Он не мог написать двух строк без метафор и был до крайности беззаботен насчет их новизны и свежести. Правда, заботливость и не особенно выручала бы его: запас более или менее приемлемых метафор у нас ограничен, и в том-то и слабость метафорической поэзии, что рано или поздно она принуждена впасть в манерность и прихотливость или стать откровенно банальной. Надсон предпочел второе. Вполне возможно, что, отделайся он от своей склонности к «иносказательной» речи, ищи он прямого определения предметов и чувств, поэзия его осталась бы живой до сих пор. Но «жертвы Ваала», «лазурные чертоги», «далекие светочи», «ладья судьбы», «шипы на розе счастья», «светлые родники вдохновенья» и прочее, и прочее – все это заменило ему точность и простоту наименования. Впечатление при перечитывании стихов создается такое, будто в ящике у поэта сложены этикетки для всего репертуара его тем вместе со списком эпитетов, которые в том или ином случае надлежит употреблять. Один из французских писателей недавно иронически заметил, что если министр или депутат говорит с трибуны о каких-либо реформах, о каких-нибудь «réalisations», то непременно механически добавляет, что они должны быть «hardies»… Для министра это еще ничего. Но для поэта плохо.
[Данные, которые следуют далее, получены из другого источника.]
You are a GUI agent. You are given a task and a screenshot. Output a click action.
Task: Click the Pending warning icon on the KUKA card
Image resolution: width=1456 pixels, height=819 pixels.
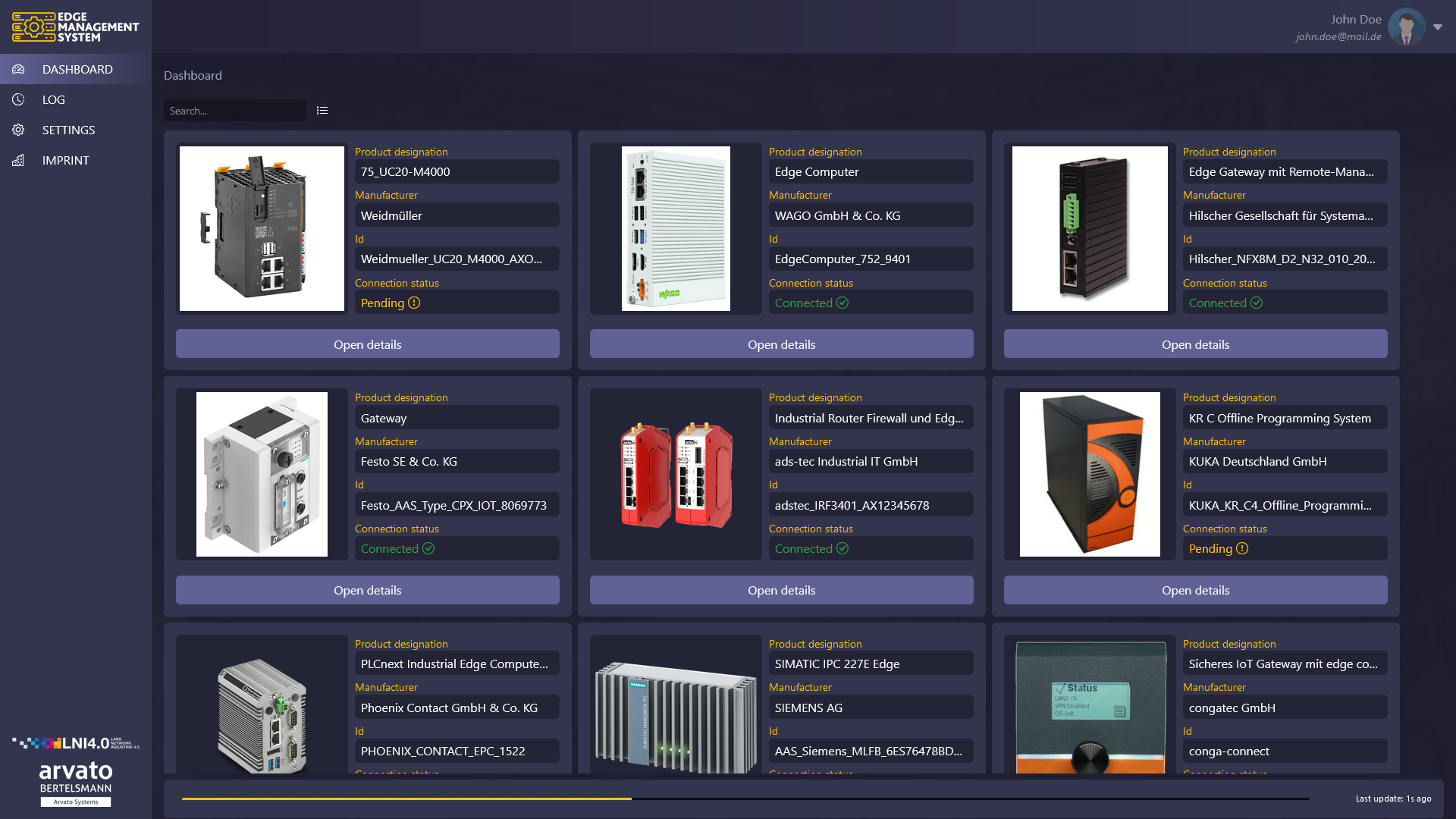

Читатель, пожалуй, усмехнется: к чему, как говорится, ломиться в открытую дверь? Надсон, надсоновщина – давно уже стали именами нарицательными. Надсон кончен. Надсон умер.

Да, бесспорно. Но стоит подумать все-таки над тем, как могла такая исключительная популярность смениться полным забвением. Стоит перелистать томик Надсона – хотя бы для того чтобы ощутить «аромат эпохи».

Так и видишь тех, для кого и за кого это было написано. Например, девушку в темном платье с белым строгим воротничком, с «русыми» кудрями, конечно, «обрамляющими» ее «энергическую головку». Она уже не шестидесятница – и еще не декадентка. Она «протестует», но уже и томится от безрезультатности протеста. Ей тяжело жить. Ей кажется, что любимый ее поэт эту тяжесть, эту боль и томление запечатлел. Он понял «молодое поколение»… А художник он или не художник, не все ли равно, да и не устарели ли, по ее мнению, в свете современного прогресса эти наивные разделения?

Известная французская суфражистка, феминистка, неутомимый «борец за идеал», – выражаясь по инерции надсоновским стилем, – Луиза Вейсс выпустила первый свой роман – «Delivrance».



Книга эта распадается на две части, несколько искусственно между собой связанные, но как раз в силу причудливости этого соединения интересные и характерные.

Всякое женское движение наталкивается в развитии своем на вопрос о семье и материнстве. Даже в советской литературе, где «проблемы» не в особенной чести, столкновение это недавно было затронуто Пильняком в его «Рождении человека». Луиза Вейсс ведет свой рассказ от лица женщины, страстно влюбленной в одного человека и зачавшей от другого. Женщина эта решается на убийство ребенка, но решается после долгих колебаний, даже на операционном столе, под хлороформом, сознавая свой грех.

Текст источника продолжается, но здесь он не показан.